EXERCISE INPUTS:
┌────────
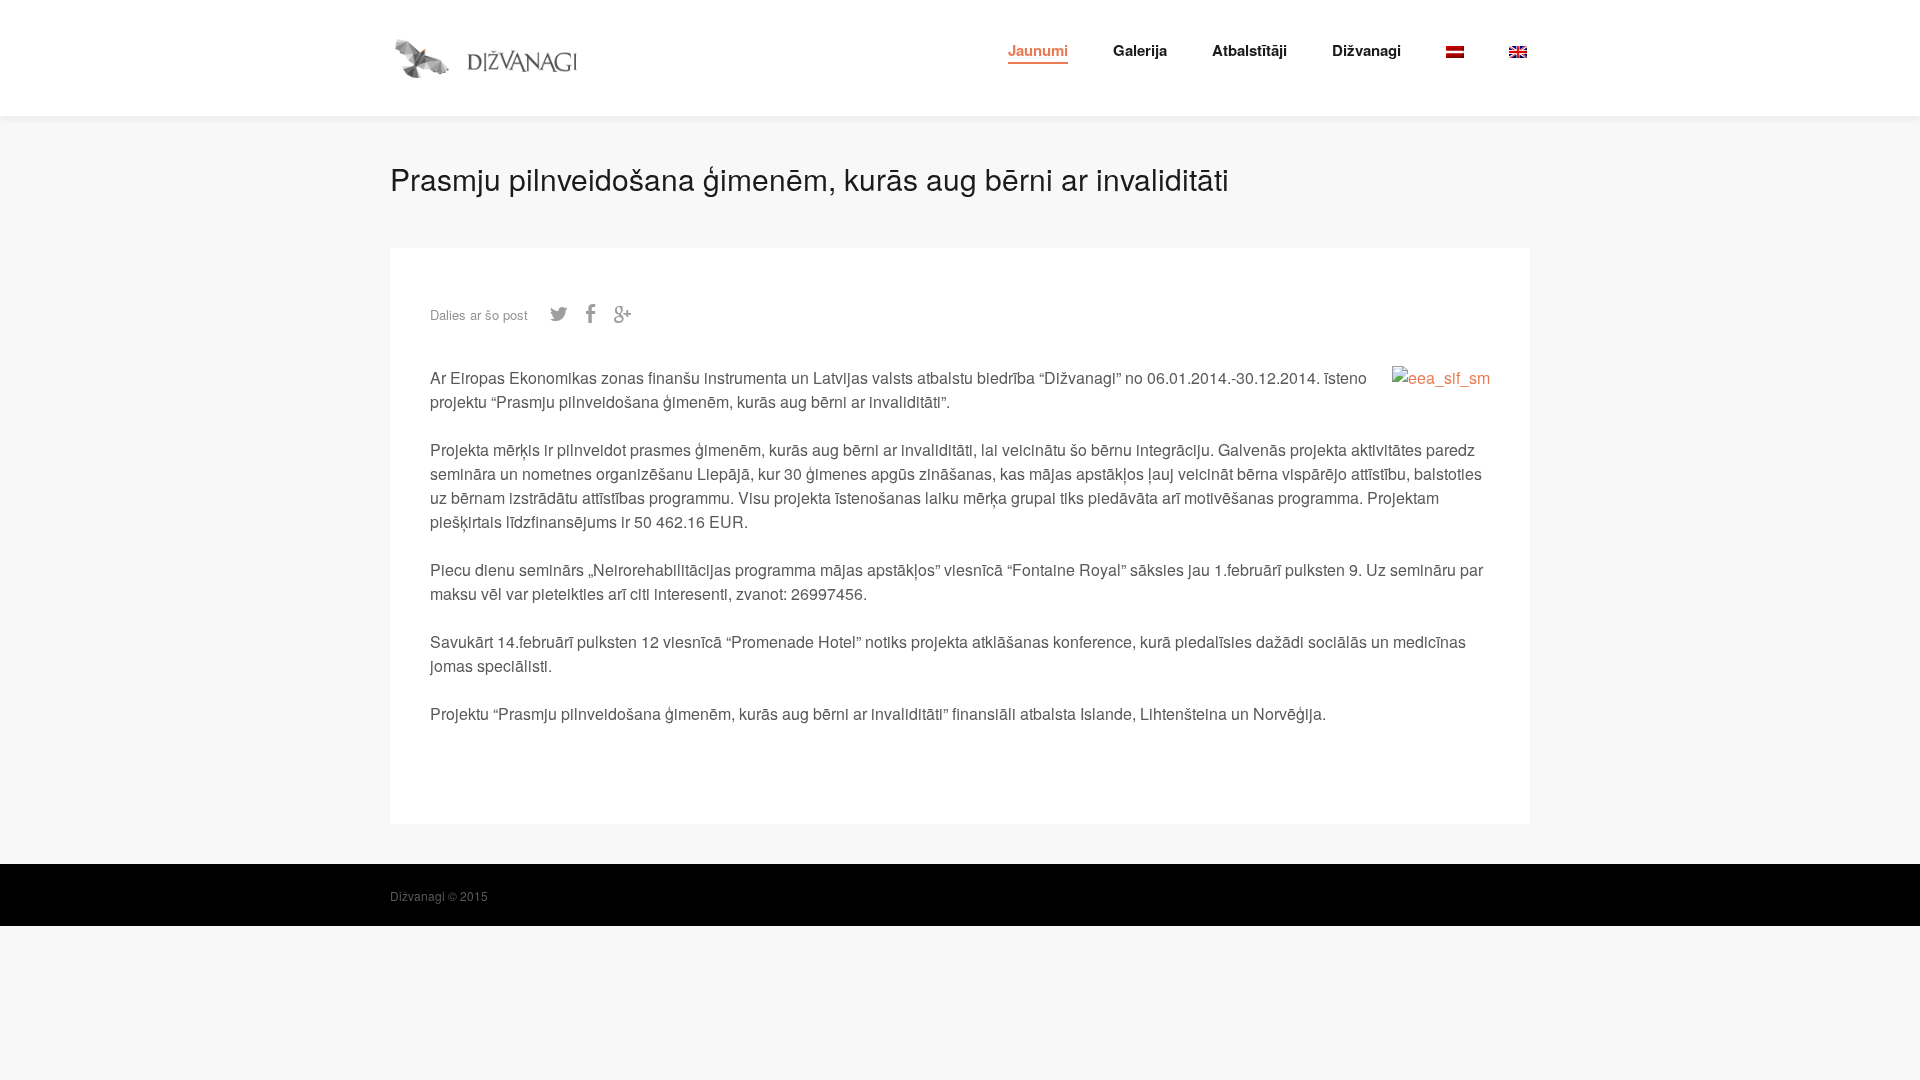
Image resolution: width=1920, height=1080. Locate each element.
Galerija (1140, 50)
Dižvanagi (1366, 50)
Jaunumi (1038, 50)
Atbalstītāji (1249, 50)
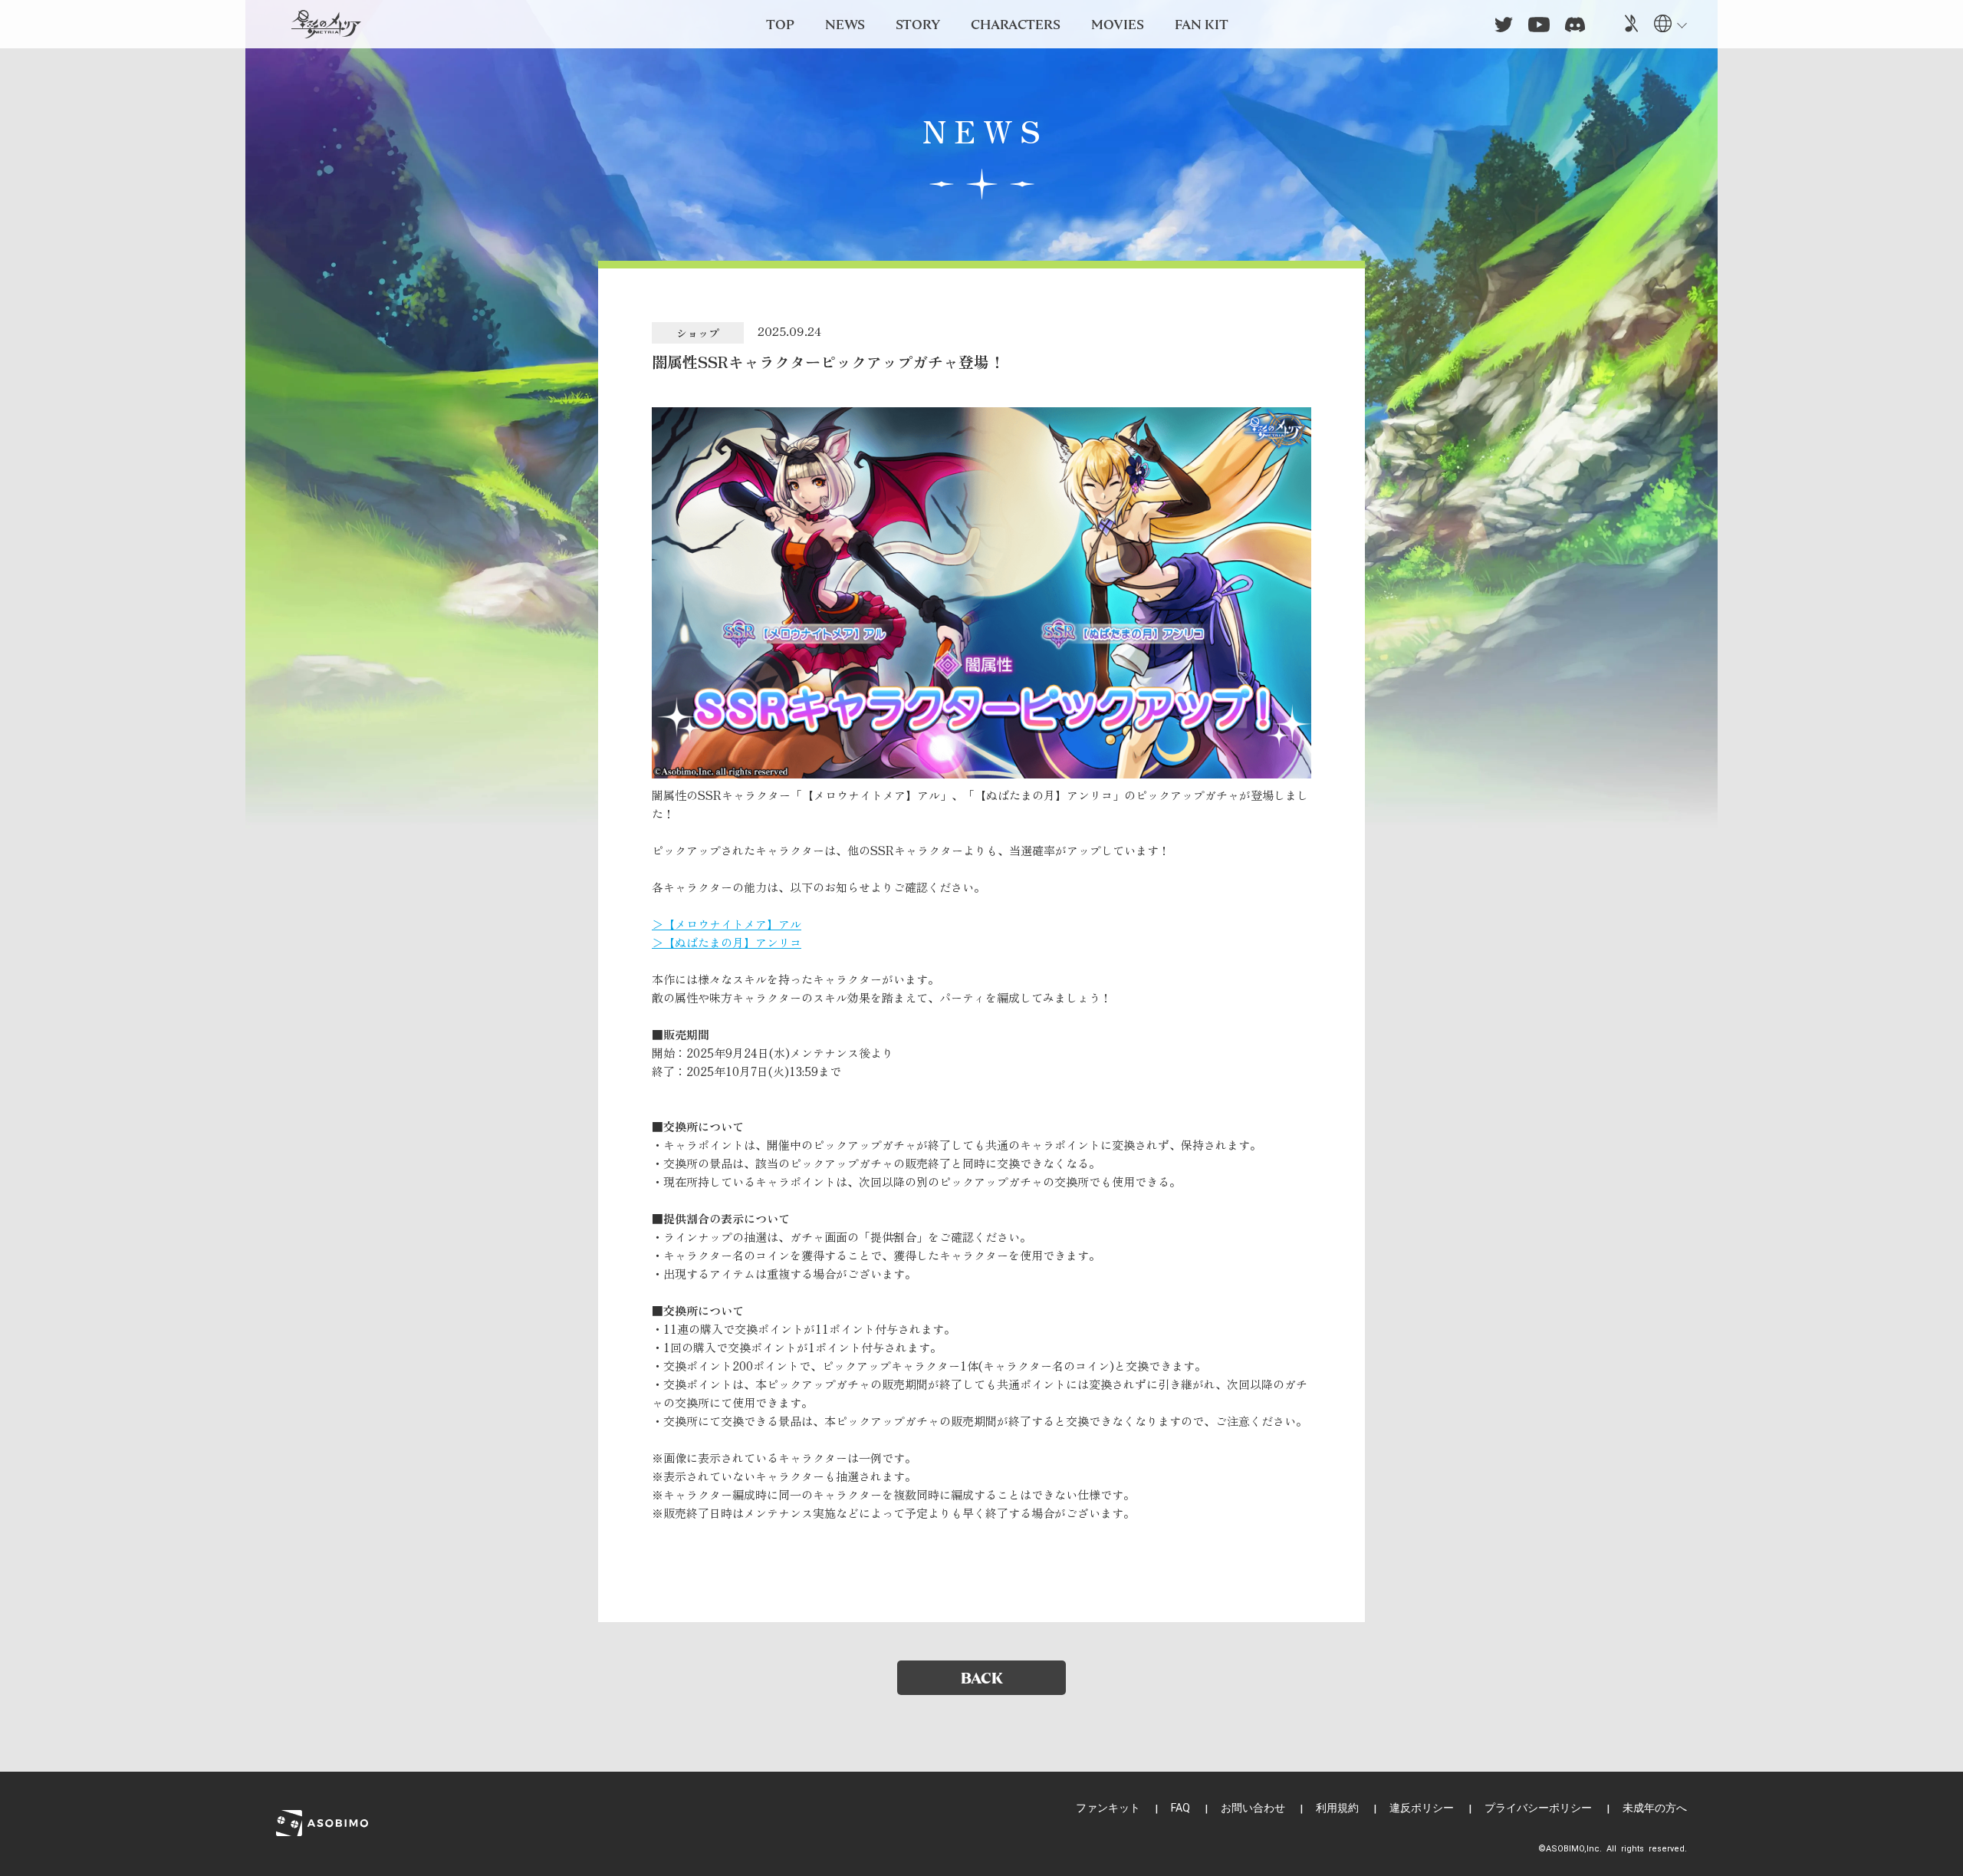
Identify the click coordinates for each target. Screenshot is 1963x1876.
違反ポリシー (1421, 1808)
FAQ (1180, 1808)
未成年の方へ (1655, 1808)
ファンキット (1108, 1808)
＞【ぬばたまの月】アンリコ (726, 942)
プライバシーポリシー (1538, 1808)
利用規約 (1337, 1808)
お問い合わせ (1253, 1808)
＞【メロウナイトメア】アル (726, 924)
└────────
THE TASK: Beginning with the line that contains "Jaunumi (1038, 50)" and ending with the final line of the material, reproduce those lines exactly and nothing else. Omit the pictures.

SOLUTION TO THIS PROBLEM:
Jaunumi (1038, 50)
Atbalstītāji (1249, 50)
Identify the click coordinates for each target. Screenshot is 1963x1876.
違反ポリシー (1421, 1808)
FAQ (1180, 1808)
未成年の方へ (1655, 1808)
ファンキット (1108, 1808)
＞【ぬばたまの月】アンリコ (726, 942)
プライバシーポリシー (1538, 1808)
利用規約 (1337, 1808)
お問い合わせ (1253, 1808)
＞【メロウナイトメア】アル (726, 924)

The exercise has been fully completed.